* **Exercise inputs**
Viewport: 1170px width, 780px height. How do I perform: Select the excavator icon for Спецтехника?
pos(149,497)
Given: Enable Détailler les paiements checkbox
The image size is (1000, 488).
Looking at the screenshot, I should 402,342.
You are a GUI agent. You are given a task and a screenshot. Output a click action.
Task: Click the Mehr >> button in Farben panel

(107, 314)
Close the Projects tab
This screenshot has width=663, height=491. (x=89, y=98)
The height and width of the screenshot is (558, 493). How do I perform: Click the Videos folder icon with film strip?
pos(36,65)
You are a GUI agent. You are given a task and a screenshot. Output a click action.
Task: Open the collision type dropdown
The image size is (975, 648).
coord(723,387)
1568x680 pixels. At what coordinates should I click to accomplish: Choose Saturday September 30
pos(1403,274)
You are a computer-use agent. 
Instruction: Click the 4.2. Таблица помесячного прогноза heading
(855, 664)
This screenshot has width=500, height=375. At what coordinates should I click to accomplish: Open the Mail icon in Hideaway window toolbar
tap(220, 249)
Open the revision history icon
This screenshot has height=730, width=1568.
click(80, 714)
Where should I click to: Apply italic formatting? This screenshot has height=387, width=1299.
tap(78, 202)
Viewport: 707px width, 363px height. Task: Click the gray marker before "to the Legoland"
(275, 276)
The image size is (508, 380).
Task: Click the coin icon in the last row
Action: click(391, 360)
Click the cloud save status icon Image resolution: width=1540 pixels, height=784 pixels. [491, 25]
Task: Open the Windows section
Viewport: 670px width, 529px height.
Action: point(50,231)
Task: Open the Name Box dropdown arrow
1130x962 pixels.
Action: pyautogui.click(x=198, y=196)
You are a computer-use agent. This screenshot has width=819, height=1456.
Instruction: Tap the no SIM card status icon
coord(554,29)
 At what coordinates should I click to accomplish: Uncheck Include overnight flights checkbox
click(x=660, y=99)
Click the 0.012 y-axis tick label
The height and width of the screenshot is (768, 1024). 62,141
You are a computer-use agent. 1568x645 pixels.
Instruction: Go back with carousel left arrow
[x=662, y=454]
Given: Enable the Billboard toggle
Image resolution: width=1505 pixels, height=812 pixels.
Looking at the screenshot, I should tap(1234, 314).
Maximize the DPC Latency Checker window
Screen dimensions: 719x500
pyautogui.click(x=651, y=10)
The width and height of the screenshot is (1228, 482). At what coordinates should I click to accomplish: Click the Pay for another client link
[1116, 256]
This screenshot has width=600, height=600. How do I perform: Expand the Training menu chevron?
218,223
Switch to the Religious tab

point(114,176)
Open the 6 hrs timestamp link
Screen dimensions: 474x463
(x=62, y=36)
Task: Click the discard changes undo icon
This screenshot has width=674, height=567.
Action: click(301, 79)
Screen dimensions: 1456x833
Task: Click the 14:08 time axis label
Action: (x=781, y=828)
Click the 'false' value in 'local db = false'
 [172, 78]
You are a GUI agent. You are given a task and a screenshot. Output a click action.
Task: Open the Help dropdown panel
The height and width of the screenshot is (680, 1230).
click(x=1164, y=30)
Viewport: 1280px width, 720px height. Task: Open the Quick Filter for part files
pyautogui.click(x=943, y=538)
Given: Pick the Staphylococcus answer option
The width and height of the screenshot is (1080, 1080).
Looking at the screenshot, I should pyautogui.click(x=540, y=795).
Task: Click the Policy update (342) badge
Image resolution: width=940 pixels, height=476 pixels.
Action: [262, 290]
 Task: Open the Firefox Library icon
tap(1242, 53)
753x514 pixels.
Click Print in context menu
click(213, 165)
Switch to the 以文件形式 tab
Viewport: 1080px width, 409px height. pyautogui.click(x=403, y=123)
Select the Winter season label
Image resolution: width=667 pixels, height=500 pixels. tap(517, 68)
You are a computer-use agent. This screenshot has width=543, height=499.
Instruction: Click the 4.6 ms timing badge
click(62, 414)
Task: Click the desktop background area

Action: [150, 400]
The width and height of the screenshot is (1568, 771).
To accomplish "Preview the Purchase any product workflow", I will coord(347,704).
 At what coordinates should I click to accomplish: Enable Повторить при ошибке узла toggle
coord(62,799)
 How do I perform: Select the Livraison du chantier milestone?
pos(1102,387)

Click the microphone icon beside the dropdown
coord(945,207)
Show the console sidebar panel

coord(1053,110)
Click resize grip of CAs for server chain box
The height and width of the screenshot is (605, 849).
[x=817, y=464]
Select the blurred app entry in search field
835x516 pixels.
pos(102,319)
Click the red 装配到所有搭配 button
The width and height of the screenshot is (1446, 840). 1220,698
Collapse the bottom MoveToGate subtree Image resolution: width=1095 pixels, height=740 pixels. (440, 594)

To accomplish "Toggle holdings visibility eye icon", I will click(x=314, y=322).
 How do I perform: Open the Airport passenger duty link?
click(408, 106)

* **The task**
Only an exact copy of the lines from the beginning of the listing through the line with "Click the cloud", both included, belongs in the answer.

* **Finished exercise**
Viewport: 1170px width, 780px height. How do I perform: Select the excavator icon for Спецтехника?
pos(149,497)
Given: Enable Détailler les paiements checkbox
The image size is (1000, 488).
Looking at the screenshot, I should 402,342.
You are a GUI agent. You are given a task and a screenshot. Output a click action.
Task: Click the Mehr >> button in Farben panel

(107, 314)
Close the Projects tab
This screenshot has width=663, height=491. (x=89, y=98)
The height and width of the screenshot is (558, 493). How do I perform: Click the Videos folder icon with film strip?
pos(36,65)
You are a GUI agent. You are given a task and a screenshot. Output a click action.
Task: Open the collision type dropdown
The image size is (975, 648).
coord(723,387)
1568x680 pixels. At what coordinates should I click to accomplish: Choose Saturday September 30
pos(1403,274)
You are a computer-use agent. 
Instruction: Click the 4.2. Таблица помесячного прогноза heading
(855, 664)
This screenshot has width=500, height=375. At what coordinates should I click to accomplish: Open the Mail icon in Hideaway window toolbar
tap(220, 249)
Open the revision history icon
This screenshot has height=730, width=1568.
click(80, 714)
Where should I click to: Apply italic formatting? This screenshot has height=387, width=1299.
tap(78, 202)
Viewport: 707px width, 363px height. Task: Click the gray marker before "to the Legoland"
(275, 276)
The image size is (508, 380).
Task: Click the coin icon in the last row
Action: click(391, 360)
Click the cloud save status icon Image resolution: width=1540 pixels, height=784 pixels. [491, 25]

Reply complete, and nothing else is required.